Records provided:
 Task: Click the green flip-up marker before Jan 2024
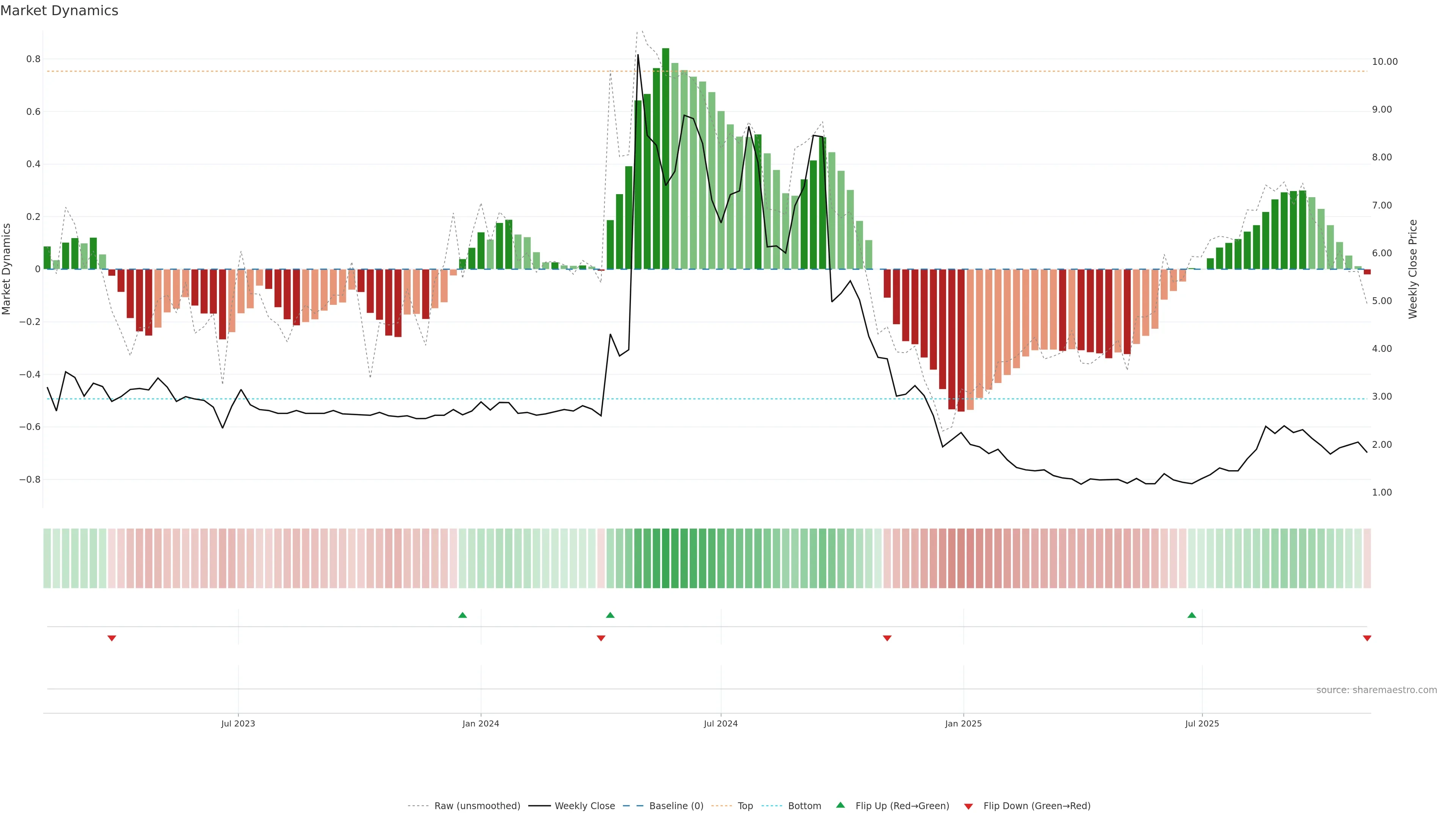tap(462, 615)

--

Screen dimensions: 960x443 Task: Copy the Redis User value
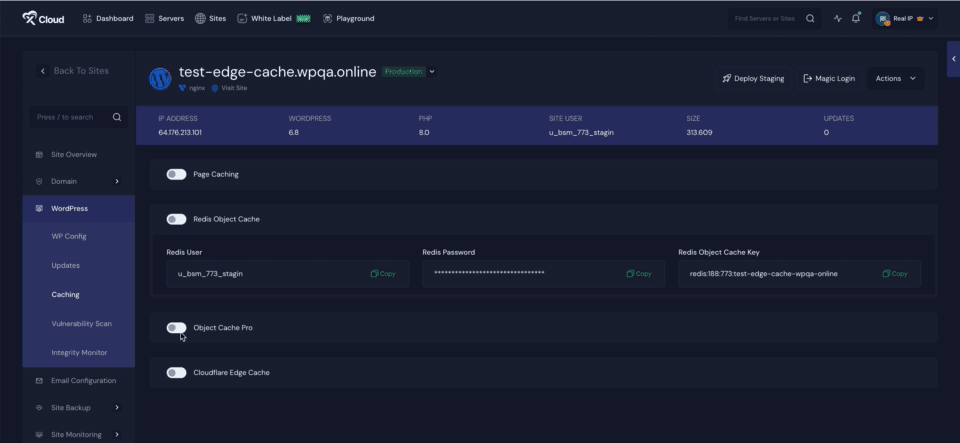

--

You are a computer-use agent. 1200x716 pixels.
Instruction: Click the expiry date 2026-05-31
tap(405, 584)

What you have to do: Rewrite the items starting with the line containing "Task: Click the" and continuing through the line containing "tap(462, 615)", replacing "green" with "blue" and keeping everything else the same. Give only those lines, and leave out the pictures.

Solved exercise:
 Task: Click the blue flip-up marker before Jan 2024
tap(462, 615)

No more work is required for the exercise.